• Dataset excerpts:

——————————

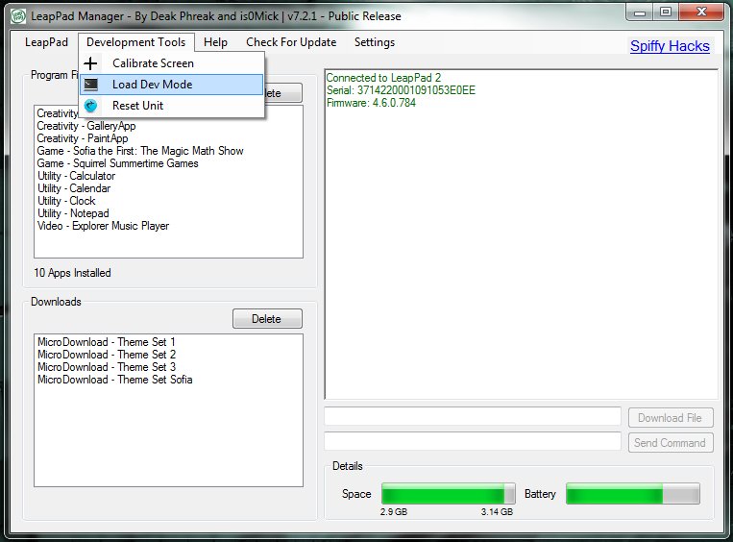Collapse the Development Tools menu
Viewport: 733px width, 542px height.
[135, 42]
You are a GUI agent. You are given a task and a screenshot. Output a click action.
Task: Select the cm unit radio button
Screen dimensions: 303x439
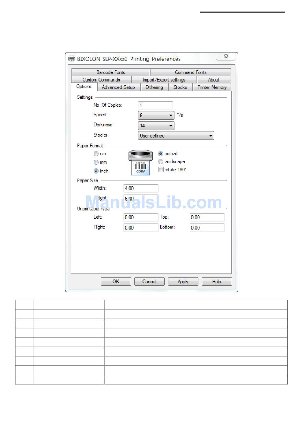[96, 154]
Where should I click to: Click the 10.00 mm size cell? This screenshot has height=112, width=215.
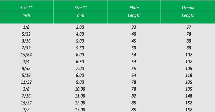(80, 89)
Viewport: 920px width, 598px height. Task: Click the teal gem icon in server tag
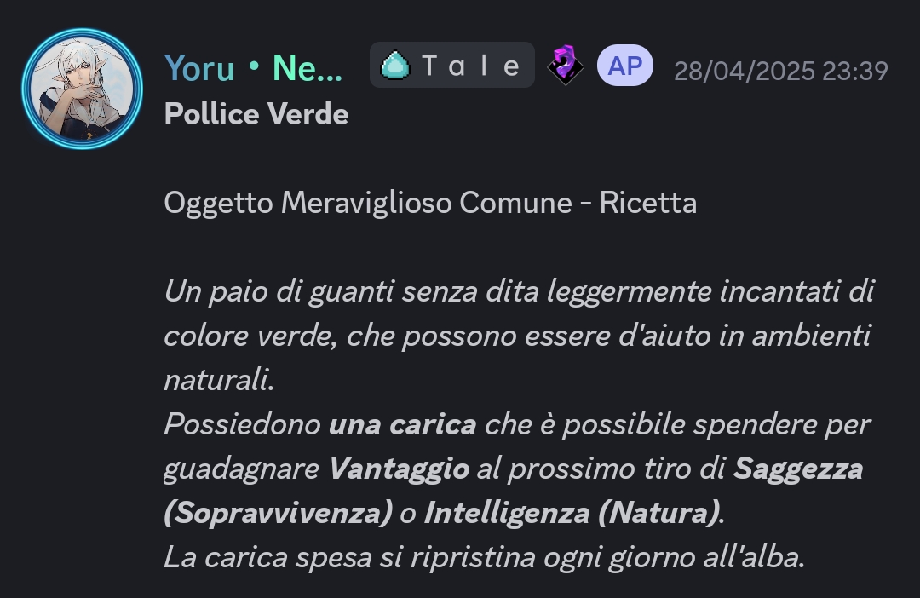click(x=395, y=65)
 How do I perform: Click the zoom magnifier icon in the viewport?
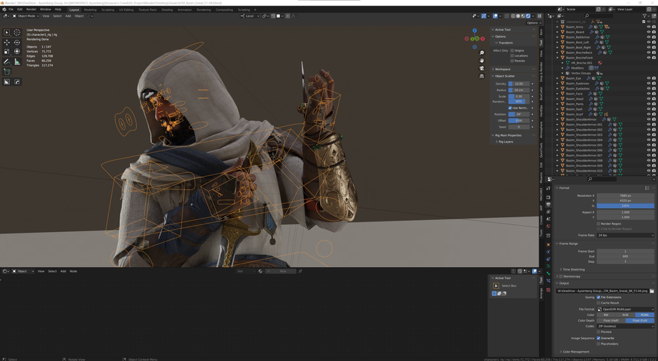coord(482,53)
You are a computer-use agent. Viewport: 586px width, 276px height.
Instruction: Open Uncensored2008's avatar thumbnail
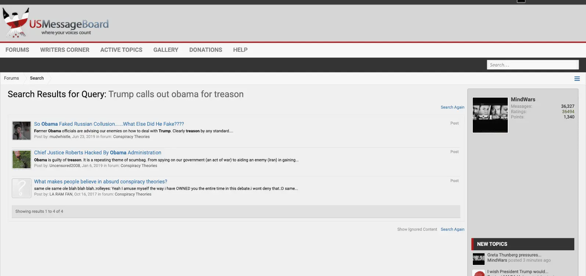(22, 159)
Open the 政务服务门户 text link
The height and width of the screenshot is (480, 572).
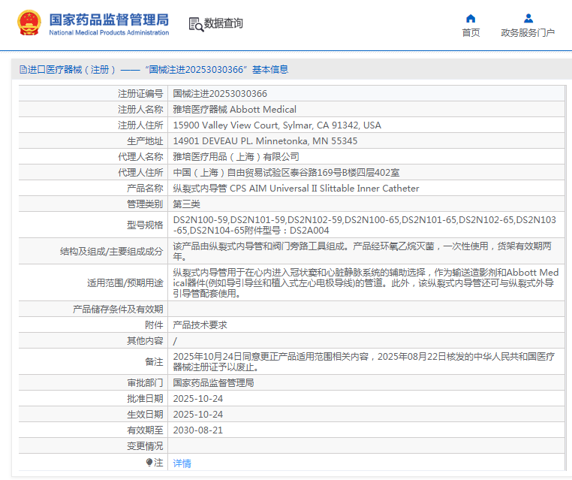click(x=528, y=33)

——————————

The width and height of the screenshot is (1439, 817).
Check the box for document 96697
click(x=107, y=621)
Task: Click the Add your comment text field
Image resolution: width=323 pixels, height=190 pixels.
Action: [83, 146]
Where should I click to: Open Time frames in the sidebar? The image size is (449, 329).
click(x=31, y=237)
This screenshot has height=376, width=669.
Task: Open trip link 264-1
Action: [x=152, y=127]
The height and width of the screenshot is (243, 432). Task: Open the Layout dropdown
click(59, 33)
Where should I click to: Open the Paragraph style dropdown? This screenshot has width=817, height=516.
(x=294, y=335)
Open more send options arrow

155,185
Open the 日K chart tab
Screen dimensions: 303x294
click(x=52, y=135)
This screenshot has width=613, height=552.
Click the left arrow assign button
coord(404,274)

——————————

• Exercise objective: For every line in the listing above that mentions the word "agent", make a copy.

• Answer section:
You are a GUI agent. You are given a task and a screenshot. Output a click action.
You are a computer-use agent. Viewport: 586px width, 276px height.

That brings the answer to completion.